It’s spring! Yes, even if a snow-bomb cyclone dumped a foot of white stuff in your yard last week, Passover, Easter, and Earth Day are all right around the corner, followed by maypole dances. So let’s savor this froth of cherry tree blossoms as we consider the best new and classic celebrations of the natural and spiritual worlds.
Barbara Brown Taylor’s Earphones Award performance of her celebrated essay collection, AN ALTAR IN THE WORLD, is a listening experience to treasure, preferably while enjoying spring flowers. The theology professor and former Episcopal priest has a pleasant voice with a slight southern lilt that welcomes listeners like the smile so audible in her tone. In essays both personal and universal, she writes about encountering the sacred while living every day—talking a walk, ironing a shirt, waiting in line at the grocery store. As a non-churchgoer, I appreciated her broad view of God and her embrace of the holiness to be found in a garden, as well as in a cathedral or temple.
Her newest book, HOLY ENVY, is both enriching and timely. While teaching comparative religion to her college students, Taylor finds herself examining how different faiths, including her own Christianity, define God and belief. So many of the world’s major faiths have common tenets, including welcoming the stranger who may have uncomfortable truths to share. When faiths differ, is one right and the other wrong? She, her students, and I as the listener came away changed and enlightened. The book, which is as engaging as Taylor’s other work, is read well by Hillary Huber, who slightly emphasizes Taylor’s southern accent.
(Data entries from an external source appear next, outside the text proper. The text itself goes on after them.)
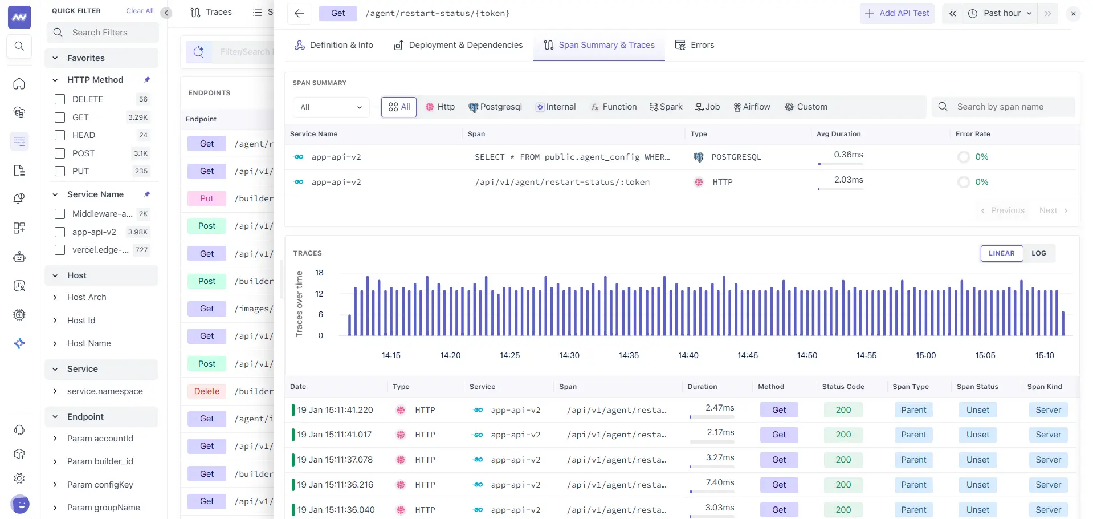Click the robot icon in sidebar
The image size is (1093, 519).
(19, 257)

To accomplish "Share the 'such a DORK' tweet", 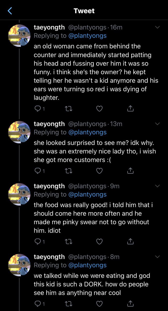I will pos(130,303).
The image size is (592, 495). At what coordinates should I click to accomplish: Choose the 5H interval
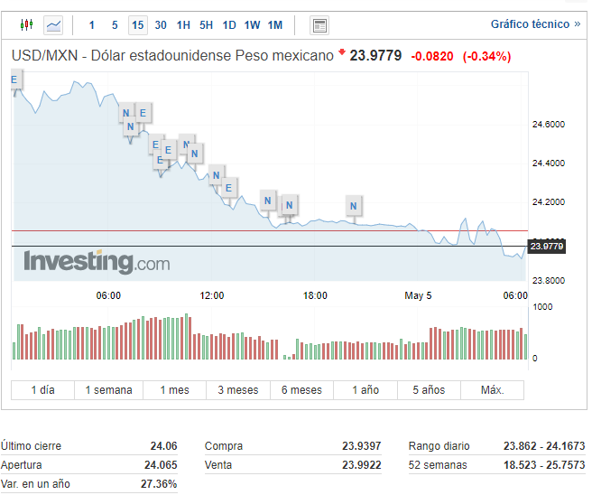[x=206, y=24]
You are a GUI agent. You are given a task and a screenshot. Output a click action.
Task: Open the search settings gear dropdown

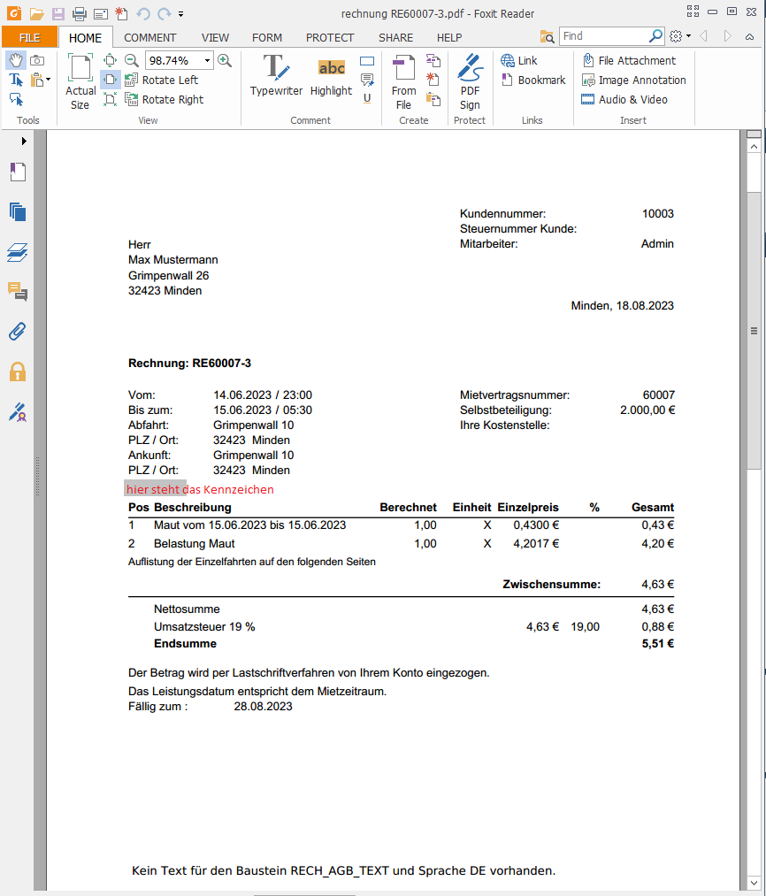tap(679, 36)
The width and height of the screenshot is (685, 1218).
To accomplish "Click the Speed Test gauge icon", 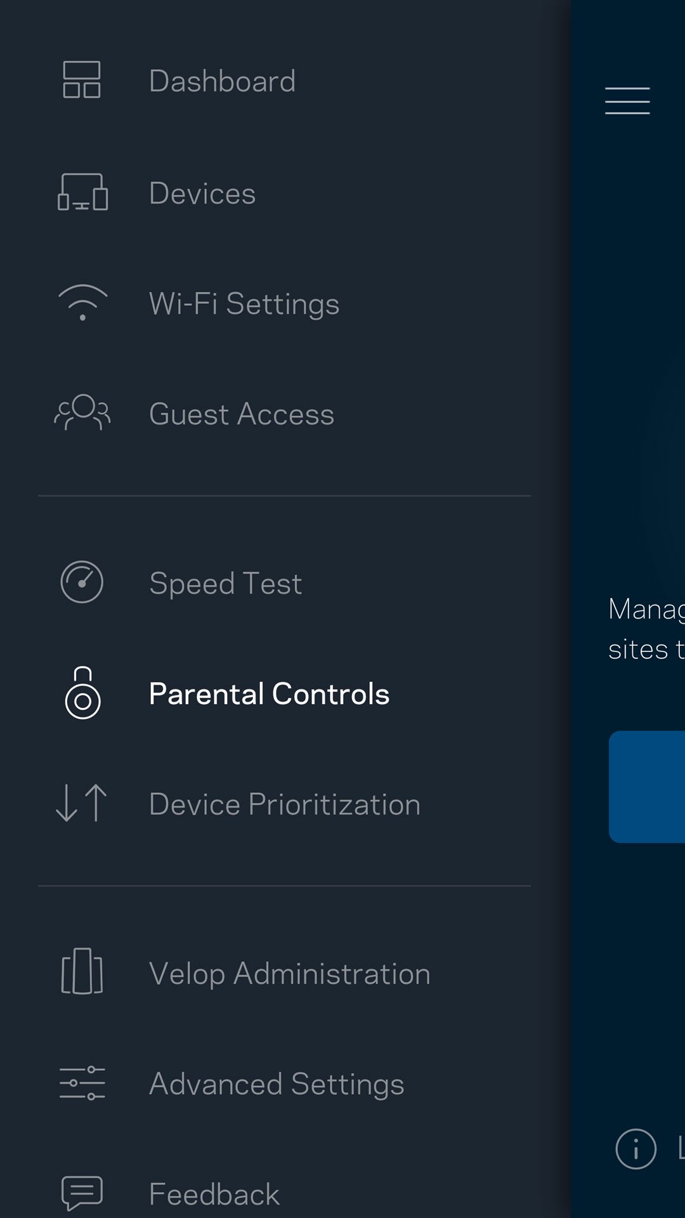I will (82, 582).
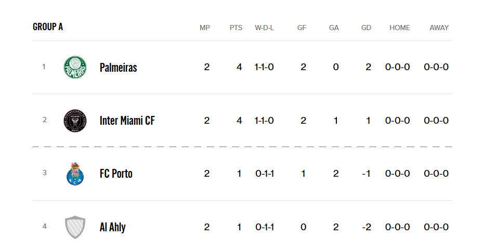Open the Palmeiras team name link

[x=118, y=67]
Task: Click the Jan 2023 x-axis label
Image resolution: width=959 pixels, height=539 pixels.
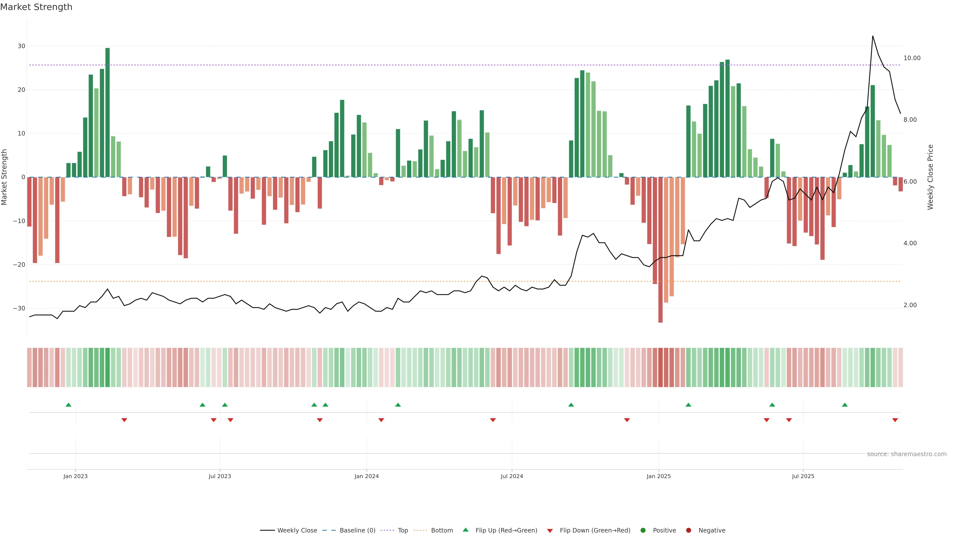Action: point(75,476)
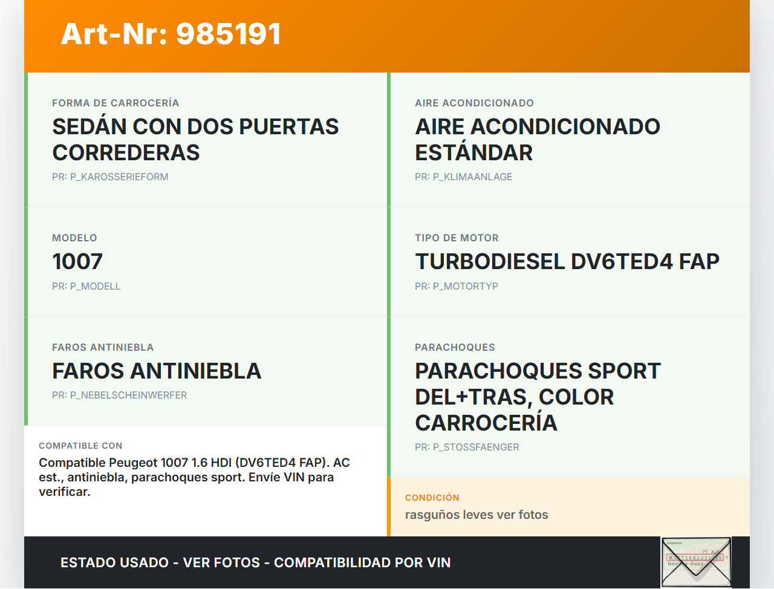This screenshot has height=589, width=774.
Task: Select the AIRE ACONDICIONADO ESTÁNDAR value
Action: point(537,140)
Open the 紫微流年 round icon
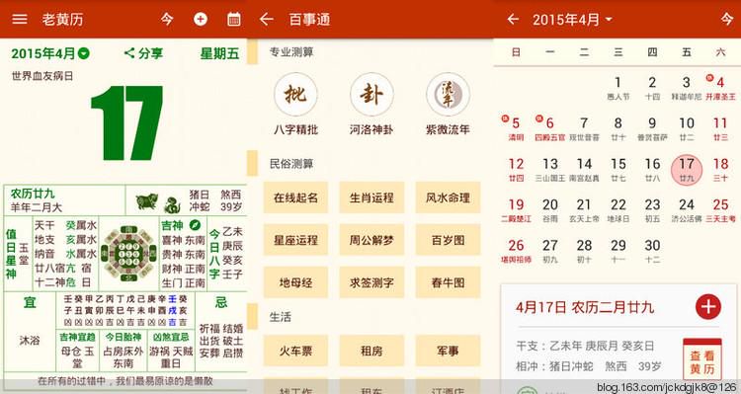Image resolution: width=741 pixels, height=394 pixels. [x=448, y=94]
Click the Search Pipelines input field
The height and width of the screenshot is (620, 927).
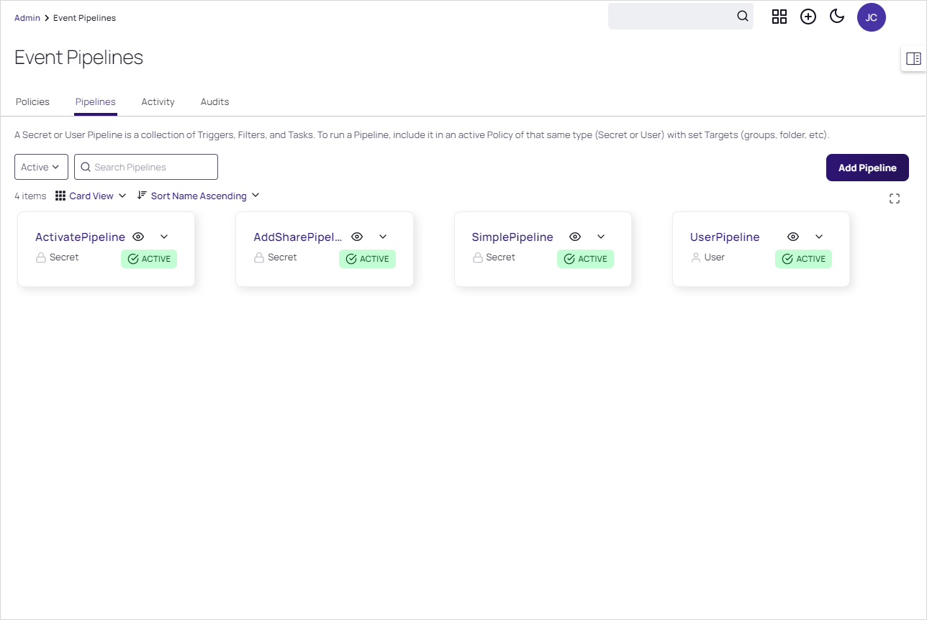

Peter Wohlleben’s THE SECRET WISDOM OF NATURE is a feast for mind and ear. The author of the much loved THE HIDDEN LIFE OF TREES and THE INNER LIFE OF ANIMALS has synthesized the whole kit and caboodle into an examination of how all living things fit together. Two tidbits—reducing the wolf population in Yellowstone National Park caused erosion along the park’s riverbanks; feeding roe deer in Germany has led to smaller forests. Both poetic and full of amazing facts, it’s the perfect springtime listen, which is made even more perfect by Sean Barrett’s seductive Earphones Award performance. Captivated by that alluring voice, I would have followed him anywhere, including into the densest, darkest wood.
Let’s transition to another kind of forest for upcoming Earth Day. National Book Award winner Richard Powers’s twelfth novel, THE OVERSTORY, is a tale about the connection between humans and nature which focuses on four people trying to save an old-growth forest. Winner of the 2019 Pulitzer Prize, it’s as complex and multilayered as an ancient forest, and just as awe-inspiring. Narrator Suzanne Toren embraces the poetry of Powers’s writing and beautifully navigates the story’s many paths.
Botany, magic, and the divine, plus evolution and the changing role of women. It’s all there in Elizabeth Gilbert’s bestselling historical novel, THE SIGNATURE OF ALL THINGS, which is set in the early 19th century and focuses on a young female botanist. She prizes rationality, while her suitor, a botanical painter, is captivated by nature’s mysticism. Juliet Stevenson narrates—oh, that glorious voice and incomparable phrasing—as the feast of a story travels the globe in search of plants and wonder. It’s full-on lushness as nature bursts out all over.
Finally, the moment when nature did not burst into song. Rachael Carson’s classic call to arms SILENT SPRING has received an excellent new narration by Susie Berneis which invites us to revisit the groundbreaking work. A brief reminder—after documenting the deleterious effects of DDT on birds, bees, farm animals, domestic pets, and humans, scientist and conservationist Rachel Carson wrote an instant bestseller in 1962 that described the damage being done. Resulting public outcry led to the U.S. banning DDT in 1972. Susie Berneis’s sweet and inviting voice welcomes listeners into Carson’s beautifully wrought presentation. And her attentive pacing and clarity help listeners smoothly navigate the science.
Rachel Carson called on us to become caring stewards of the earth’s intricate web of life. As we approach Earth Day, Easter’s celebration of Jesus’s resurrection, and Passover’s commemoration of the delivery of the Jewish people from slavery, let’s hold her vision close to our hearts. It is time to love our neighbors and the home we all share.